Mijn herinneringen aan de Fultonstraat


Eerder verschenen er artikelen van Ruud Weber en Danny van der Steen over de Fultonstraat. Graag deel ook ik mijn herinneringen aan deze straat in de periode 1946-1968. Ik werd op 29 december 1937 geboren in de Vier Heemskinderenstraat nr 138 te Den Haag, daarna heb ik achtereenvolgens gewoond in Dordrecht en Rotterdam om vervolgens in 1946 weer terug te verhuizen naar Den Haag, naar de de Fultonstraat. 

Na de heftige oorlogsjaren in Rotterdam kwam ik volledig tot rust in de autoloze Fultonstraat. Hier volgt een greep van de namen en (oneven) huisnummers die ik mij nog herinner. Op nr 1 bevond zich Slagerij Jacques Roest. Op nr 9 de tambour-maître die altijd vanuit zijn huis verzamelde en met veel, maar mooi geluid vertrok. Op nr 11 woonde Bep Nep die later is vertrokken naar Canada. Nr 13 de familie Kajat, oprichters van Soeboer Koningsstraat/Brouwersgracht. Op nr 33 de familie Smeets, nr 35 Tante Poesje, nr 41 Tante Mien, nr 43 de familie Van Leeuwen, nr 45 familie Stauttener, nr 49 de gezusters Gelauf, met in de achtertuin een gigantische perenboom die boven het dak van de tweede etage kwam en om het jaar veel vruchten gaf. Op nr 167 zat Schoenmaker Douw, familie Van der Lek op nr 181, een in de oorlog illegale drukkerij waar ik nog heb geholpen met brieven vouwen en in enveloppen stoppen. 

De namen op even huisnummers die ik mij nog herinner zijn: op nr 2 een groenten- en levensmiddelenwinkel, op nr 6 Kalisvaart, nr 8-10 een Bouw en aannemersbedrijf, nr 12 mevrouw Vegers en op nr 42 woonde mijn jeugdvriend Joop Vermeulen. Net om de hoek op de Beeklaan 290 zat kapper Snoo, wiens zoon en later kleinzoon een kapperszaak in de Vlierboomstraat hebben. Paul Lieshout, mijn jeugdvriend woonde op de Beeklaan 292. Zijn vader werkte als ober/kelner bij café Emma op het Regentesseplein. 

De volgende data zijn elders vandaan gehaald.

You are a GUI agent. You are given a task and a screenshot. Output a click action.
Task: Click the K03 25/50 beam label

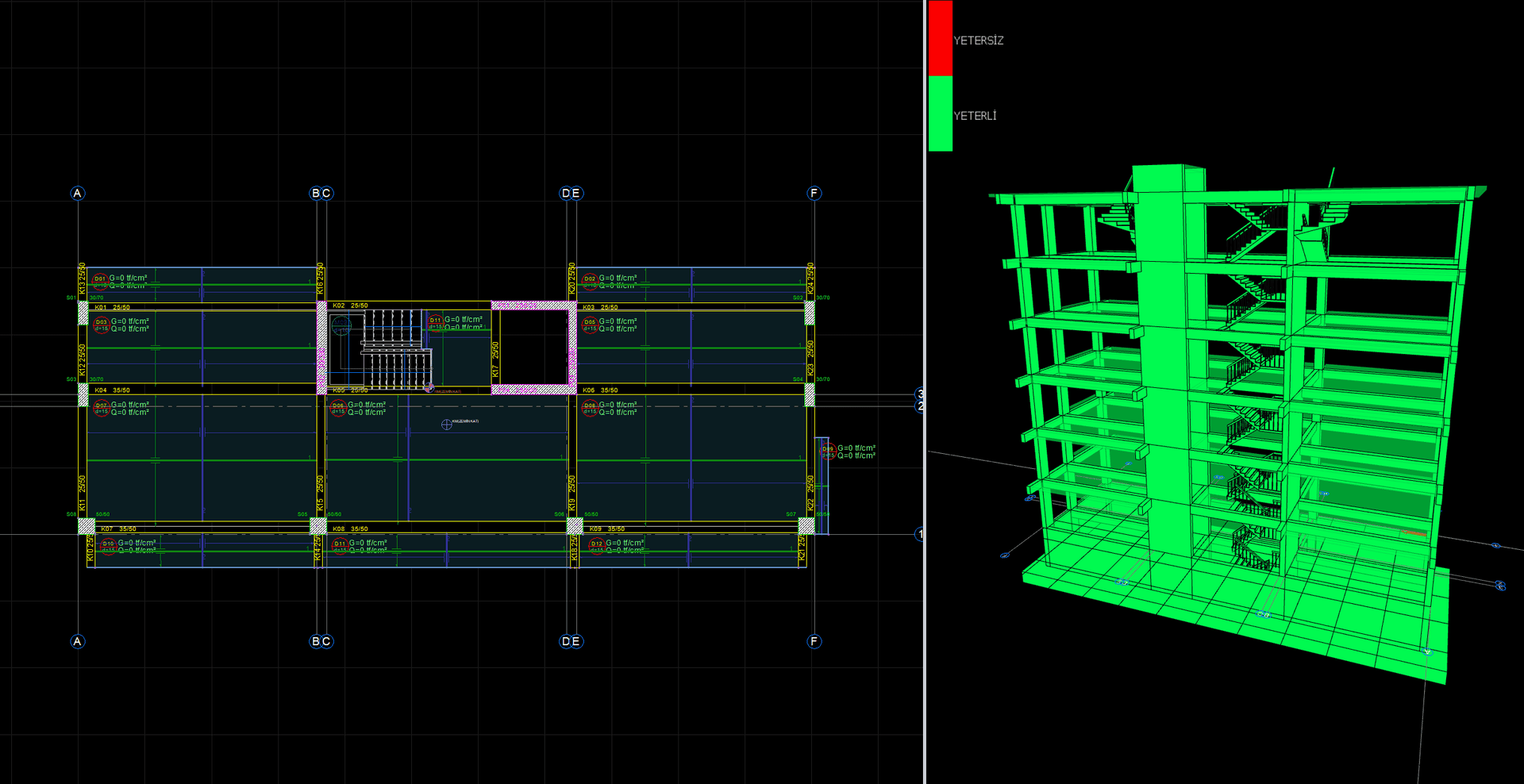tap(600, 307)
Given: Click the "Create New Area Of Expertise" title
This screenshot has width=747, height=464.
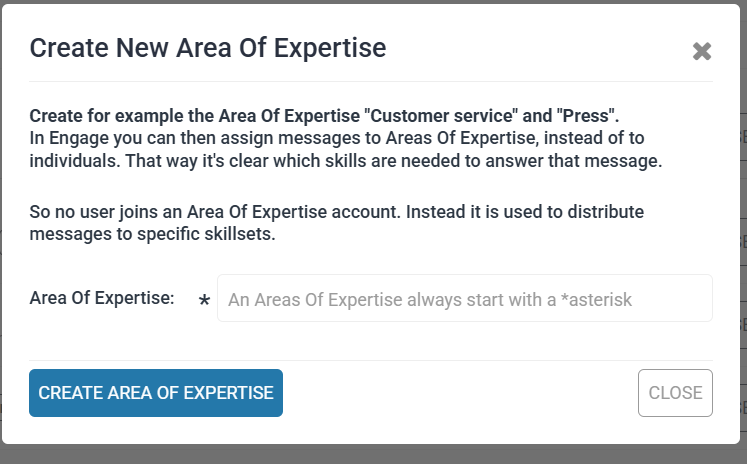Looking at the screenshot, I should point(208,48).
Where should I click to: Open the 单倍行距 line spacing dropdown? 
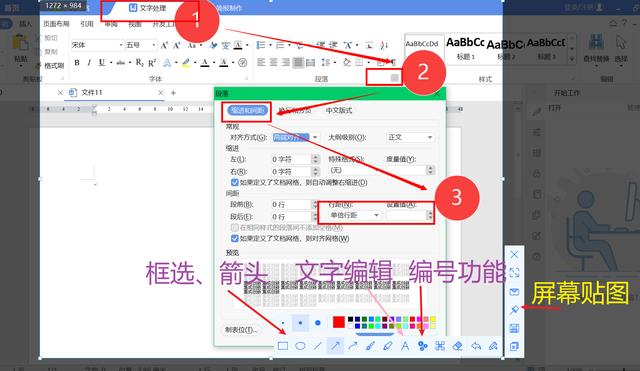355,215
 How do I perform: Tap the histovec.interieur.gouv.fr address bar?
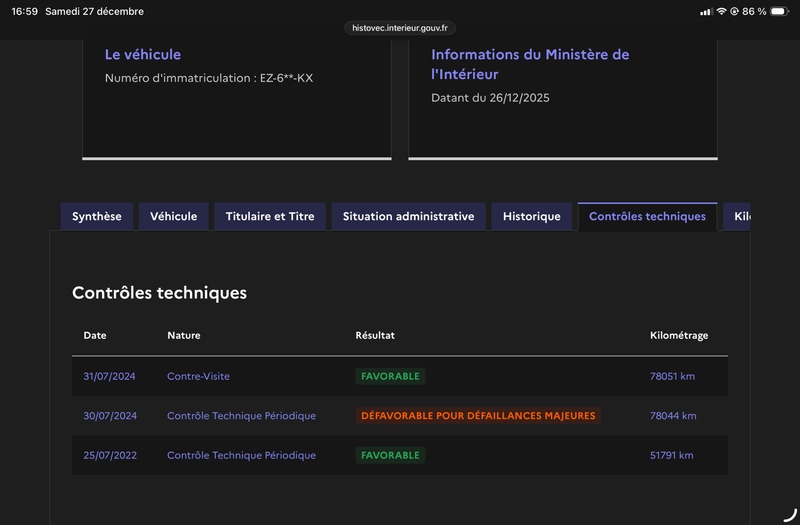pyautogui.click(x=400, y=28)
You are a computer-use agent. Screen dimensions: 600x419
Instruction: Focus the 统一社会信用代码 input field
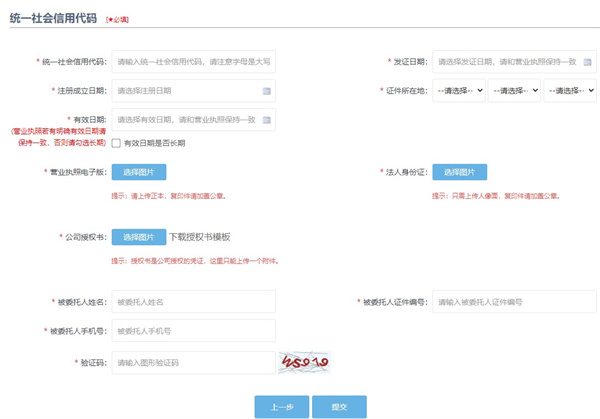[x=194, y=62]
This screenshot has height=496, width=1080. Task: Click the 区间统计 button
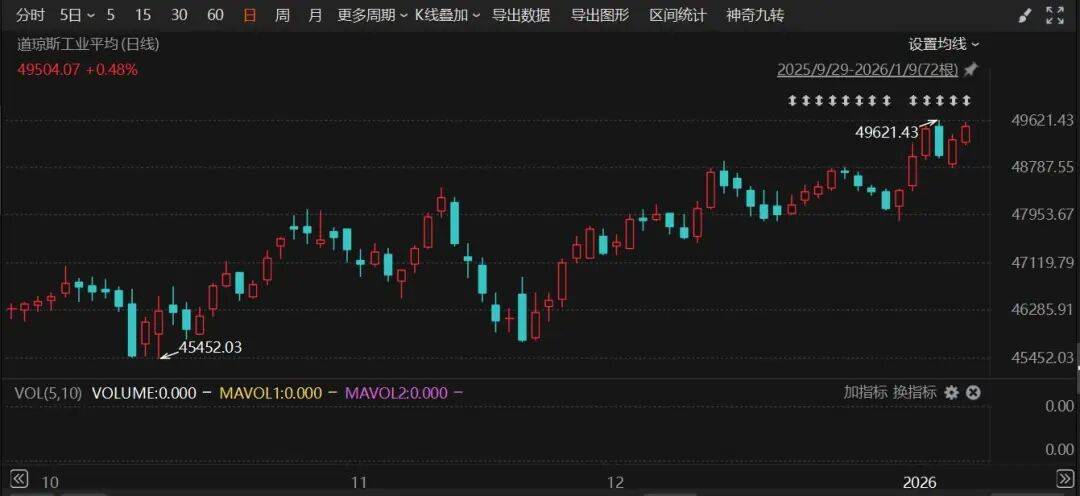(x=677, y=15)
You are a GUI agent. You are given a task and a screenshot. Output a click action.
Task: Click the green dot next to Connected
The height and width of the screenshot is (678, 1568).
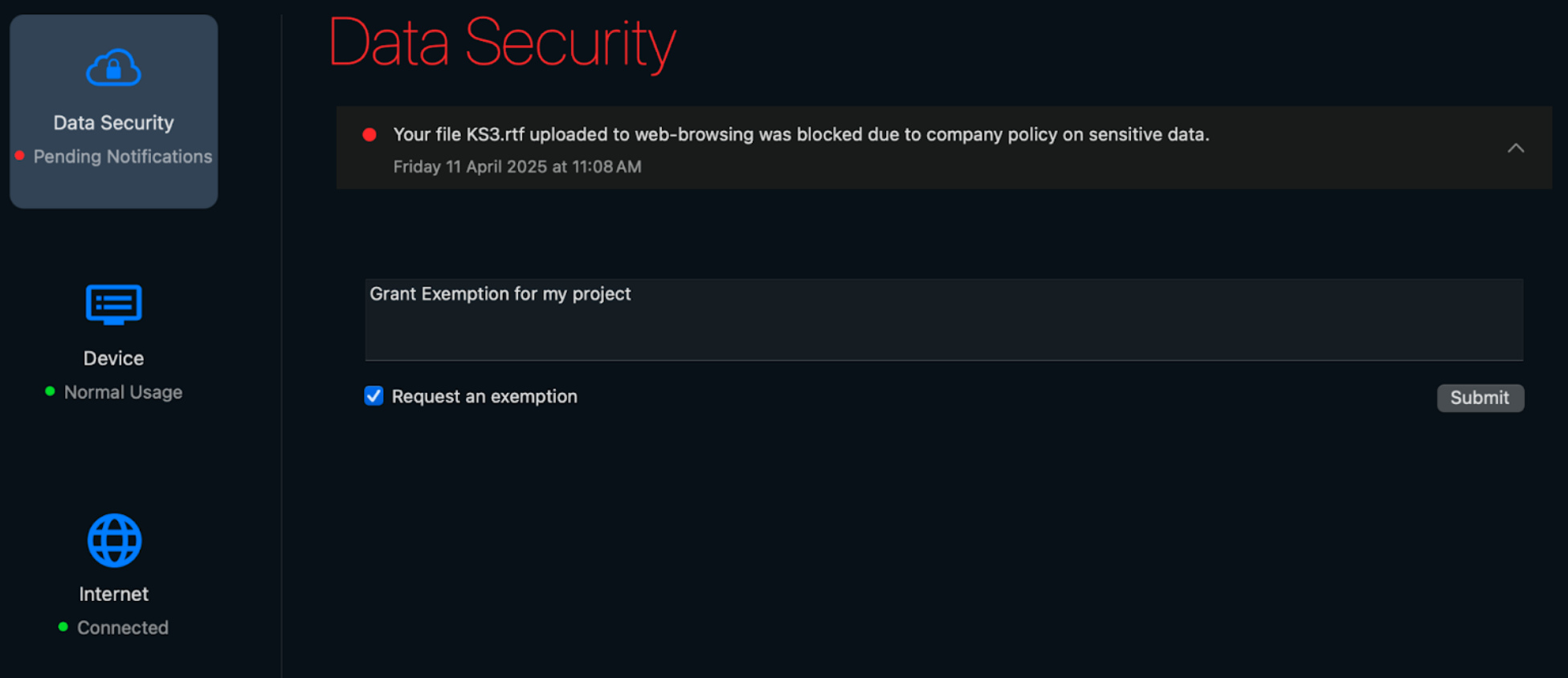click(x=63, y=627)
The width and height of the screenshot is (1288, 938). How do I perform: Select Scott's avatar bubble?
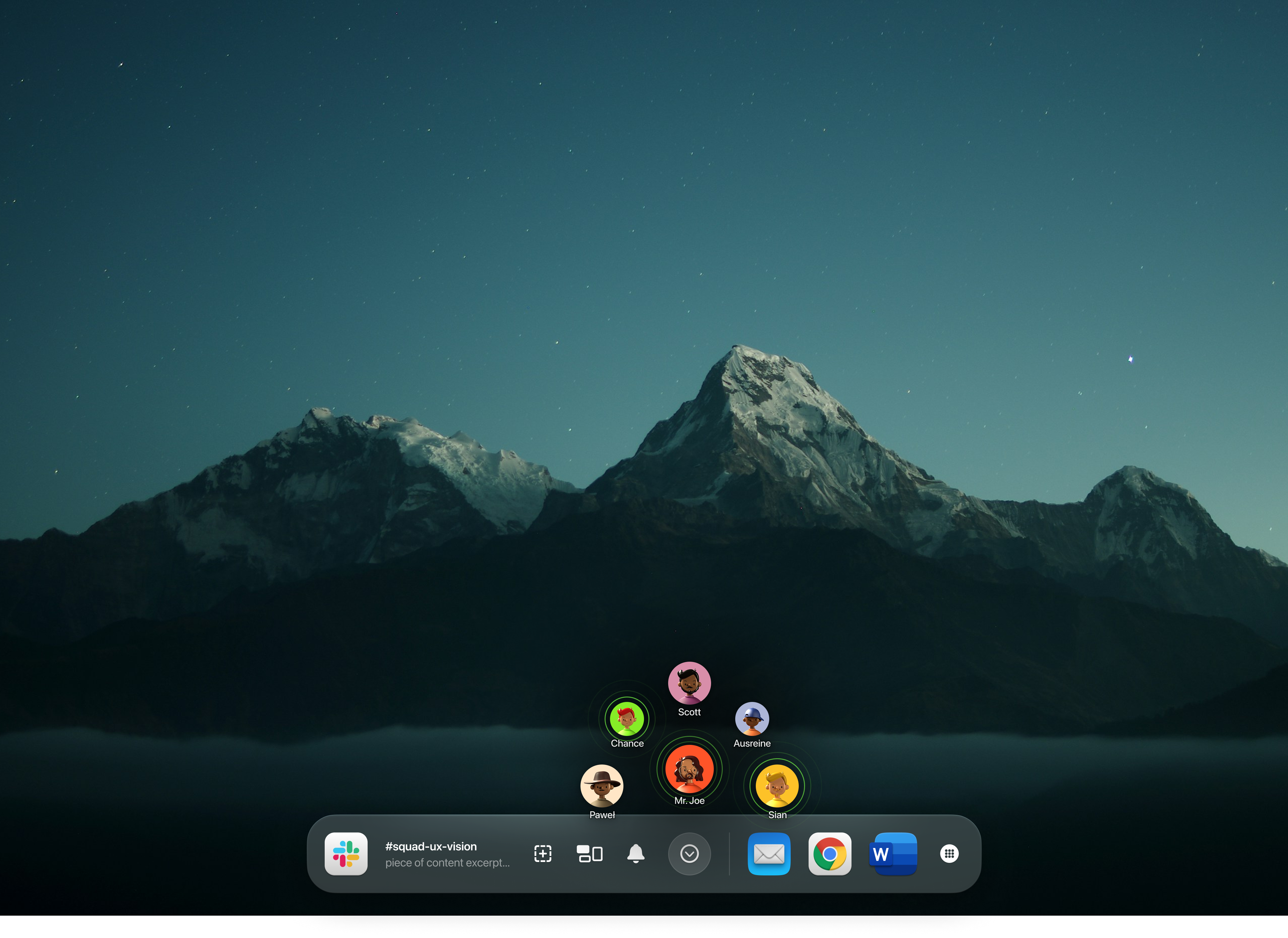point(689,684)
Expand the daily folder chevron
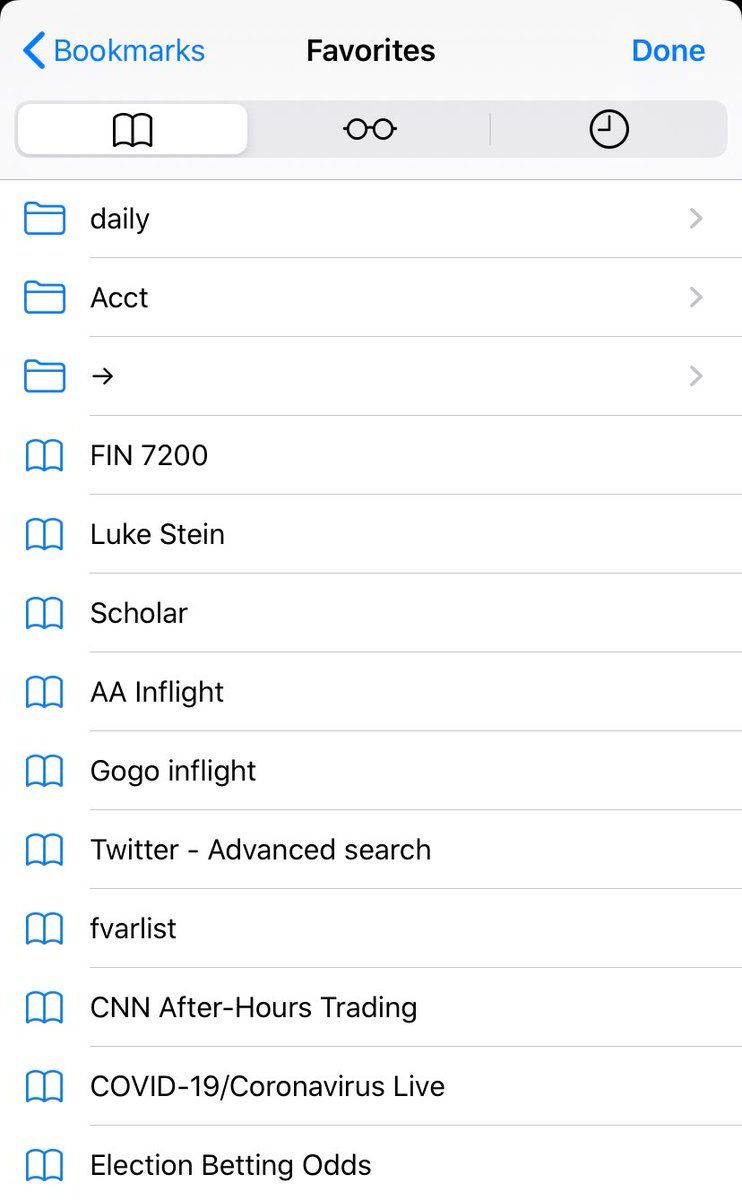 pyautogui.click(x=696, y=219)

In met name 1946 reden er sporadisch auto’s over de Beeklaan, laat staan door de Fultonstraat. Wanneer wij op straat speelden, liepen wij als we een auto hoorden aankomen gauw naar de hoek Beeklaan/Fultonstraat want het was nogal een bezienswaardigheid. Het enige vervoer dat er door de Fultonstraat kwam, waren de handmatig geduwde karren van onder andere de melkboer (de Sierkan), de bakker (Hus), de schillenboer en de lorreboer. Doordat er geen auto’s door de straat reden, hadden wij de hele straat voor onszelf om bijvoorbeeld putdeksel voetbal te spelen met een bal gemaakt van in elkaar geperste kranten omwikkeld met touw. Later speelden we met normale ballen tegen de twee grote vrachtwagen deuren van Kalisvaart. We speelden landjeveroveren, tollen, krijten. 

In de strenge en lange winters waren we druk met sneeuwpoppen maken, stoepen sneeuwvrij maken tegen een vergoeding van gemiddeld 25 cent, kerstbomen rausen die we met oud en nieuw verbrandden voor het belastingkantoor (waar mijn vader toen werkte). Vanaf mijn achtste jaar ben ik gaan voetballen bij Quick Steps aan de Nijkerk-laan, waar ik nog regelmatig een alcoholvrij biertje kom halen. We schaatsten op de kom Loosduinseweg/kade en via de Valkenboskade/Loosduinsekade gingen we naar de veiling in Loosduinen. Sleeën deden we in de duinen bij de Laan van Poot.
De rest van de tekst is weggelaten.